Find the middle terms in the expansions of
Question:

Find the middle terms in the expansions of $\left(\frac{x}{3}+9 y\right)^{10}$

Solution:

It is known that in the expansion $(a+b)^{n}$, if $n$ is even, then the middle term is $\left(\frac{\mathrm{n}}{2}+1\right)^{\text {th }}$ term.

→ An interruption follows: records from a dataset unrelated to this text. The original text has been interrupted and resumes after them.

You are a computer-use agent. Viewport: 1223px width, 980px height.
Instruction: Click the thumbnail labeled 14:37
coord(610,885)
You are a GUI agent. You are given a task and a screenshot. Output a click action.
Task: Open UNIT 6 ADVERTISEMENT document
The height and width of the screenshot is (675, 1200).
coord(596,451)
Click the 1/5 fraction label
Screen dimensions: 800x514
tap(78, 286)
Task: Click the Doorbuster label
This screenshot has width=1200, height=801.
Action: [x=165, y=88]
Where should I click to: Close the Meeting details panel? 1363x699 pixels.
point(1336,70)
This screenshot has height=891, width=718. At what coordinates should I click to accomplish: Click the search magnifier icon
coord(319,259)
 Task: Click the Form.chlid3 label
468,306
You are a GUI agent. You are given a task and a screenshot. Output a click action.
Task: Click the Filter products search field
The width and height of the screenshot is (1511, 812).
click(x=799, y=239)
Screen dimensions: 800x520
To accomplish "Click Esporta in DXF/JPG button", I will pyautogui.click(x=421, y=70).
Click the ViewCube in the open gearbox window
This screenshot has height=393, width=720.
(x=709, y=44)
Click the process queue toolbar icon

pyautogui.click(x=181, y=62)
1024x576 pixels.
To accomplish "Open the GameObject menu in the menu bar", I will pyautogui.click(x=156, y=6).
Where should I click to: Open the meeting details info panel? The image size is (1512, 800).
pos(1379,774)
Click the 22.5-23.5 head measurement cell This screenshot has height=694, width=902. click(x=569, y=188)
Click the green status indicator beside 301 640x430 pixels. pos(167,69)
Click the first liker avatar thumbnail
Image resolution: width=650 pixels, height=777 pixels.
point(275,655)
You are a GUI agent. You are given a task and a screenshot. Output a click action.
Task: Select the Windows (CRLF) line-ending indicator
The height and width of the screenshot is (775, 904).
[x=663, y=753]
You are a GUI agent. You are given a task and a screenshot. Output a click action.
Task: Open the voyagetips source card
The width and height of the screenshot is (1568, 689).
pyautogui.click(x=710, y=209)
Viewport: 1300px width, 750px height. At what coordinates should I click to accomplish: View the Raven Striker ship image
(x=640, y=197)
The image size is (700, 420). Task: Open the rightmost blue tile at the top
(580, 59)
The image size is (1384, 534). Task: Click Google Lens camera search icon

Therefore, the middle term in the expansion of $\left(\frac{x}{3}+9 y\right)^{10}$ is $\left(\frac{10}{2}+1\right)^{\text {th }}=6^{\text {th }}$ term

$\mathrm{T}_{6}=\mathrm{T}_{5+1}={ }^{10} \mathrm{C}_{5}\left(\frac{\mathrm{x}}{3}\right)^{10-5}(9 \mathrm{y})^{3}=\frac{10 !}{5 ! 5 !} \cdot \frac{\mathrm{x}^{5}}{3^{5}} \cdot 9^{5} \cdot \mathrm{y}^{5}$

$=\frac{10.9 \cdot 8 \cdot 7 \cdot 6.5 !}{5 \cdot 4 \cdot 3 \cdot 2.5 !} \cdot \frac{1}{3^{5}} \cdot 3^{10} \cdot x^{5} y^{5} \quad\left[9^{5}=\left(3^{2}\right)^{5}=3^{10}\right]$

$=252 \times 3^{5} \cdot x^{5} \cdot y^{5}=61236 x^{5} y^{5}$

Thus, the middle term in the expansion of $\left(\frac{x}{3}+9 y\right)^{10}$ is $61236 x^{5} y^{5}$.